Extrait présenté »
Source: PSAC/Facebook

Après presque deux semaines de grève, la direction de l’Alliance de la Fonction publique du Canada (AFPC) a annoncé qu’une entente de principe a été conclue avec le gouvernement fédéral. Malheureusement, quoiqu’on fasse dire aux chiffres, ils montrent une entente avec des salaires bien inférieurs à l’inflation, presque identique à l’offre gouvernementale du 18 avril dernier. Et les travailleurs de l’Agence du revenu du Canada (ARC) sont quant à eux encore en grève, laissés à eux-mêmes. Les membres de l’AFPC doivent voter contre cette entente! 

Sous l’inflation

Le président de l’AFPC, Chris Aylward, affirme : « En pleine crise inflationniste, pendant que les grandes entreprises empochaient des profits records, on a demandé à nos membres de se contenter de moins. Ils ont refusé et se sont mobilisés pour obtenir plus. » Qu’en est-il réellement?

Dans le communiqué de presse du syndicat, celle-ci est présentée comme une entente de 12,6% sur quatre ans, ce qui semble être un mince gain par rapport à l’offre de 9% sur trois ans du gouvernement. Mais en réalité, il s’agit de l’augmentation cumulative. Calculée de cette manière, l’offre gouvernementale était donc d’environ 9.27% sur trois ans. 

Si nous comparons les offres telles qu’elles sont présentées dans l’espace public en temps normal, il s’agit de 12% sur quatre ans. Le gouvernement n’a donc pas bougé d’un pouce vis-à-vis de son offre de la veille de la grève de 9% sur trois ans.

Matériel recueilli »
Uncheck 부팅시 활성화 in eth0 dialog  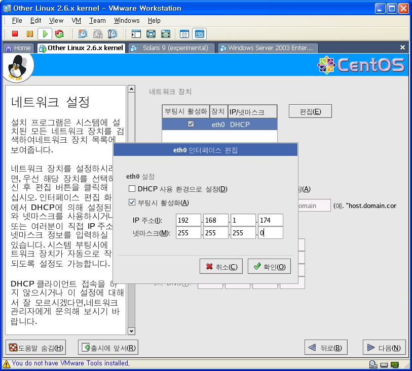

Objectif de l'exercice »
Reproduisez tel quel le passage de l'extrait sur la grève à l'AFPC qui va de « Sous l’inflation » jusqu'à « 9.27% sur trois ans. » inclusivement. Le matériel n'a aucun rapport avec l'extrait.

Solution du problème »
Sous l’inflation

Le président de l’AFPC, Chris Aylward, affirme : « En pleine crise inflationniste, pendant que les grandes entreprises empochaient des profits records, on a demandé à nos membres de se contenter de moins. Ils ont refusé et se sont mobilisés pour obtenir plus. » Qu’en est-il réellement?

Dans le communiqué de presse du syndicat, celle-ci est présentée comme une entente de 12,6% sur quatre ans, ce qui semble être un mince gain par rapport à l’offre de 9% sur trois ans du gouvernement. Mais en réalité, il s’agit de l’augmentation cumulative. Calculée de cette manière, l’offre gouvernementale était donc d’environ 9.27% sur trois ans.